§ Directions:
Format the lines below as a numbered list, omitting any blank lines.
----- Dataset extract -----
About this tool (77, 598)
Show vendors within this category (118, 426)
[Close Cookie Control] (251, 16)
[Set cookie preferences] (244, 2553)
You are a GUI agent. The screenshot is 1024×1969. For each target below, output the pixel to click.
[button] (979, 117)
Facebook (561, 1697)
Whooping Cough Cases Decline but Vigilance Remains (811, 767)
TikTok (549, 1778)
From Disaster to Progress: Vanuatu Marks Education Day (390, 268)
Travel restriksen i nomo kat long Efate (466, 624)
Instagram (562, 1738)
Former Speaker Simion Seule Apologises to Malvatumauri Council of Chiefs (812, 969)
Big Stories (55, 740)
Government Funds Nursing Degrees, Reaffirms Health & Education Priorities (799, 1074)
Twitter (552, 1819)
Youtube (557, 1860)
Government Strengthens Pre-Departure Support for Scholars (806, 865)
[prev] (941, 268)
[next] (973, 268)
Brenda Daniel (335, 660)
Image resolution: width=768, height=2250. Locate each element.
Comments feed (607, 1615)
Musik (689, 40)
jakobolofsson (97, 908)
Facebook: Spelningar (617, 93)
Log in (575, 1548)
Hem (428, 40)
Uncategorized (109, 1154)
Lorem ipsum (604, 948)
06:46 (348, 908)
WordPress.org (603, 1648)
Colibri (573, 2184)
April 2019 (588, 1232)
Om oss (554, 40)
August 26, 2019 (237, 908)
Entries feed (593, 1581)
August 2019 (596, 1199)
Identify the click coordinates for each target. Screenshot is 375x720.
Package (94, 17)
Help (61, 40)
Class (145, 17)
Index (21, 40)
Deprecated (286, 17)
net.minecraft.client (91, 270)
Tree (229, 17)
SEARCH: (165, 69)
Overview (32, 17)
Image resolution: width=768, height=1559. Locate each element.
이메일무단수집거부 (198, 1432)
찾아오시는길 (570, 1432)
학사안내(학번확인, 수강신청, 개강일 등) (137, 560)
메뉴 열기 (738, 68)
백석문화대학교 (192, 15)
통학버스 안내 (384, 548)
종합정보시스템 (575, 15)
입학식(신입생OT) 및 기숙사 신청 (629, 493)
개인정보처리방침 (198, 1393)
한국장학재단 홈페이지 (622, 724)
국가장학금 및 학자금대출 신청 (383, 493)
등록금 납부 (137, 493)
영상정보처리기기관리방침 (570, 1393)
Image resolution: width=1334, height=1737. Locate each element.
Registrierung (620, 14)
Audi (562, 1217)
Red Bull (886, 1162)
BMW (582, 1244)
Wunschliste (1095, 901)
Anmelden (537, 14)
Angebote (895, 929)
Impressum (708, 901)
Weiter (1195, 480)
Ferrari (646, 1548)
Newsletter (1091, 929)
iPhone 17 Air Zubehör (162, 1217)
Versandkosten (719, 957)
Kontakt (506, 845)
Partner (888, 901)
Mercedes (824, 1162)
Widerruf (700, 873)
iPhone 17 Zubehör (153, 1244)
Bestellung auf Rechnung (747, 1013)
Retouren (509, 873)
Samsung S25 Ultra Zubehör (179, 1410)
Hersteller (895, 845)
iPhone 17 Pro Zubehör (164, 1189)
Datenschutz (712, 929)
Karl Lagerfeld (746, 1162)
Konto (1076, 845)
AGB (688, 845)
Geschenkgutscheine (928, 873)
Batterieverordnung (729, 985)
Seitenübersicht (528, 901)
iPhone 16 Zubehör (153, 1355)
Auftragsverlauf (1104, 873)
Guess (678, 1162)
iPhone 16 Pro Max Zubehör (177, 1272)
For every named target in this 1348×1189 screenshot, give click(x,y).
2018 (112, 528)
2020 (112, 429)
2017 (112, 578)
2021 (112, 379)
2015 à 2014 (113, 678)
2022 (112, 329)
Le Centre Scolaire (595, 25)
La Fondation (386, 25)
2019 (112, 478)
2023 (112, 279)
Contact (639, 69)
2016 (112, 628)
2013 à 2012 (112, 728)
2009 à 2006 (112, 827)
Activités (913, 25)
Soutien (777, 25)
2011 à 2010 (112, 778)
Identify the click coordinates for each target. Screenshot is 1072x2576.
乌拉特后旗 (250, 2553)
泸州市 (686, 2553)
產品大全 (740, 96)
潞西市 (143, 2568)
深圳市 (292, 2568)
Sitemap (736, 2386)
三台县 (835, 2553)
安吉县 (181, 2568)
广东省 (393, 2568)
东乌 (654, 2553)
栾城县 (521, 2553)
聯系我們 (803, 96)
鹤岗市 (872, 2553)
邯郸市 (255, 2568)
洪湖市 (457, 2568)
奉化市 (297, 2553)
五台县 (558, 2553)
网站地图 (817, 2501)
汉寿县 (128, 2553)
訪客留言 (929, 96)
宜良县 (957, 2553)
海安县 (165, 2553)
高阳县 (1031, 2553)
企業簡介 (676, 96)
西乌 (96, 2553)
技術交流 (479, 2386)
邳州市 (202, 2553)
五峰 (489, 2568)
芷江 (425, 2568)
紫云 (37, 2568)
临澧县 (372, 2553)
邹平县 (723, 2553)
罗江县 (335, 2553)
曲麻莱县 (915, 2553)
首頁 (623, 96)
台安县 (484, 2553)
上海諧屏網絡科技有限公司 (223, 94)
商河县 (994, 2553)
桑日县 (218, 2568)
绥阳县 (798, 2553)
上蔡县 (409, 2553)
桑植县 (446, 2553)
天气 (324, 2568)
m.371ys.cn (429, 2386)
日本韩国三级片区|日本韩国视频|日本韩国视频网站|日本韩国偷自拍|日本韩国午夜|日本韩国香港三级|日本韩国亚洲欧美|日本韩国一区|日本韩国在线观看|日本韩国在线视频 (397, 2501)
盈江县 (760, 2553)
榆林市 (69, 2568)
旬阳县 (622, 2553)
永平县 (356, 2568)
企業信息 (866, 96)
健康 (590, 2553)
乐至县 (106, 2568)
-----
§ Solution to this task:
1. About this tool (77, 598)
2. Show vendors within this category (118, 426)
3. [Close Cookie Control] (251, 16)
4. [Set cookie preferences] (244, 2553)
5. You are a GUI agent. The screenshot is 1024×1969. For each target below, output the pixel to click.
6. [button] (979, 117)
7. Facebook (561, 1697)
8. Whooping Cough Cases Decline but Vigilance Remains (811, 767)
9. TikTok (549, 1778)
10. From Disaster to Progress: Vanuatu Marks Education Day (390, 268)
11. Travel restriksen i nomo kat long Efate (466, 624)
12. Instagram (562, 1738)
13. Former Speaker Simion Seule Apologises to Malvatumauri Council of Chiefs (812, 969)
14. Big Stories (55, 740)
15. Government Funds Nursing Degrees, Reaffirms Health & Education Priorities (799, 1074)
16. Twitter (552, 1819)
17. Youtube (557, 1860)
18. Government Strengthens Pre-Departure Support for Scholars (806, 865)
19. [prev] (941, 268)
20. [next] (973, 268)
21. Brenda Daniel (335, 660)
22. Image resolution: width=768, height=2250. Locate each element.
23. Comments feed (607, 1615)
24. Musik (689, 40)
25. jakobolofsson (97, 908)
26. Facebook: Spelningar (617, 93)
27. Log in (575, 1548)
28. Hem (428, 40)
29. Uncategorized (109, 1154)
30. Lorem ipsum (604, 948)
31. 06:46 (348, 908)
32. WordPress.org (603, 1648)
33. Colibri (573, 2184)
34. April 2019 (588, 1232)
35. Om oss (554, 40)
36. August 26, 2019 (237, 908)
37. Entries feed (593, 1581)
38. August 2019 (596, 1199)
39. Identify the click coordinates for each target. Screenshot is 375x720.
40. Package (94, 17)
41. Help (61, 40)
42. Class (145, 17)
43. Index (21, 40)
44. Deprecated (286, 17)
45. net.minecraft.client (91, 270)
46. Tree (229, 17)
47. SEARCH: (165, 69)
48. Overview (32, 17)
49. Image resolution: width=768, height=1559. Locate each element.
50. 이메일무단수집거부 (198, 1432)
51. 찾아오시는길 (570, 1432)
52. 학사안내(학번확인, 수강신청, 개강일 등) (137, 560)
53. 메뉴 열기 (738, 68)
54. 백석문화대학교 (192, 15)
55. 통학버스 안내 (384, 548)
56. 종합정보시스템 (575, 15)
57. 입학식(신입생OT) 및 기숙사 신청 (629, 493)
58. 개인정보처리방침 (198, 1393)
59. 한국장학재단 홈페이지 (622, 724)
60. 국가장학금 및 학자금대출 신청 (383, 493)
61. 등록금 납부 (137, 493)
62. 영상정보처리기기관리방침 (570, 1393)
63. Image resolution: width=1334, height=1737. Locate each element.
64. Registrierung (620, 14)
65. Audi (562, 1217)
66. Red Bull (886, 1162)
67. BMW (582, 1244)
68. Wunschliste (1095, 901)
69. Anmelden (537, 14)
70. Angebote (895, 929)
71. Impressum (708, 901)
72. Weiter (1195, 480)
73. Ferrari (646, 1548)
74. Newsletter (1091, 929)
75. iPhone 17 Air Zubehör (162, 1217)
76. Versandkosten (719, 957)
77. Kontakt (506, 845)
78. Partner (888, 901)
79. Mercedes (824, 1162)
80. Widerruf (700, 873)
81. iPhone 17 Zubehör (153, 1244)
82. Bestellung auf Rechnung (747, 1013)
83. Retouren (509, 873)
84. Samsung S25 Ultra Zubehör (179, 1410)
85. Hersteller (895, 845)
86. iPhone 17 Pro Zubehör (164, 1189)
87. Datenschutz (712, 929)
88. Karl Lagerfeld (746, 1162)
89. Konto (1076, 845)
90. AGB (688, 845)
91. Geschenkgutscheine (928, 873)
92. Batterieverordnung (729, 985)
93. Seitenübersicht (528, 901)
94. iPhone 16 Zubehör (153, 1355)
95. Auftragsverlauf (1104, 873)
96. Guess (678, 1162)
97. iPhone 16 Pro Max Zubehör (177, 1272)
98. For every named target in this 1348×1189 screenshot, give click(x,y).
99. 2018 (112, 528)
100. 2020 (112, 429)
101. 2017 (112, 578)
102. 2021 (112, 379)
103. 2015 à 2014 (113, 678)
104. 2022 (112, 329)
105. Le Centre Scolaire (595, 25)
106. La Fondation (386, 25)
107. 2019 (112, 478)
108. 2023 (112, 279)
109. Contact (639, 69)
110. 2016 (112, 628)
111. 2013 à 2012 (112, 728)
112. 2009 à 2006 (112, 827)
113. Activités (913, 25)
114. Soutien (777, 25)
115. 2011 à 2010 (112, 778)
116. Identify the click coordinates for each target. Screenshot is 1072x2576.
117. 乌拉特后旗 (250, 2553)
118. 泸州市 (686, 2553)
119. 產品大全 (740, 96)
120. 潞西市 (143, 2568)
121. 深圳市 (292, 2568)
122. Sitemap (736, 2386)
123. 三台县 (835, 2553)
124. 安吉县 (181, 2568)
125. 广东省 (393, 2568)
126. 东乌 (654, 2553)
127. 栾城县 (521, 2553)
128. 聯系我們 (803, 96)
129. 鹤岗市 (872, 2553)
130. 邯郸市 (255, 2568)
131. 洪湖市 (457, 2568)
132. 奉化市 (297, 2553)
133. 五台县 (558, 2553)
134. 网站地图 (817, 2501)
135. 汉寿县 (128, 2553)
136. 訪客留言 (929, 96)
137. 宜良县 (957, 2553)
138. 海安县 (165, 2553)
139. 高阳县 (1031, 2553)
140. 企業簡介 (676, 96)
141. 西乌 (96, 2553)
142. 技術交流 (479, 2386)
143. 邳州市 (202, 2553)
144. 五峰 (489, 2568)
145. 芷江 (425, 2568)
146. 紫云 (37, 2568)
147. 临澧县 (372, 2553)
148. 邹平县 (723, 2553)
149. 罗江县 (335, 2553)
150. 曲麻莱县 (915, 2553)
151. 首頁 (623, 96)
152. 台安县 (484, 2553)
153. 上海諧屏網絡科技有限公司 (223, 94)
154. 商河县 (994, 2553)
155. 桑日县 (218, 2568)
156. 绥阳县 (798, 2553)
157. 上蔡县 (409, 2553)
158. 桑植县 (446, 2553)
159. 天气 (324, 2568)
160. m.371ys.cn (429, 2386)
161. 日本韩国三级片区|日本韩国视频|日本韩国视频网站|日本韩国偷自拍|日本韩国午夜|日本韩国香港三级|日本韩国亚洲欧美|日本韩国一区|日本韩国在线观看|日本韩国在线视频 (397, 2501)
162. 盈江县 (760, 2553)
163. 榆林市 (69, 2568)
164. 旬阳县 (622, 2553)
165. 永平县 (356, 2568)
166. 企業信息 (866, 96)
167. 健康 (590, 2553)
168. 乐至县 (106, 2568)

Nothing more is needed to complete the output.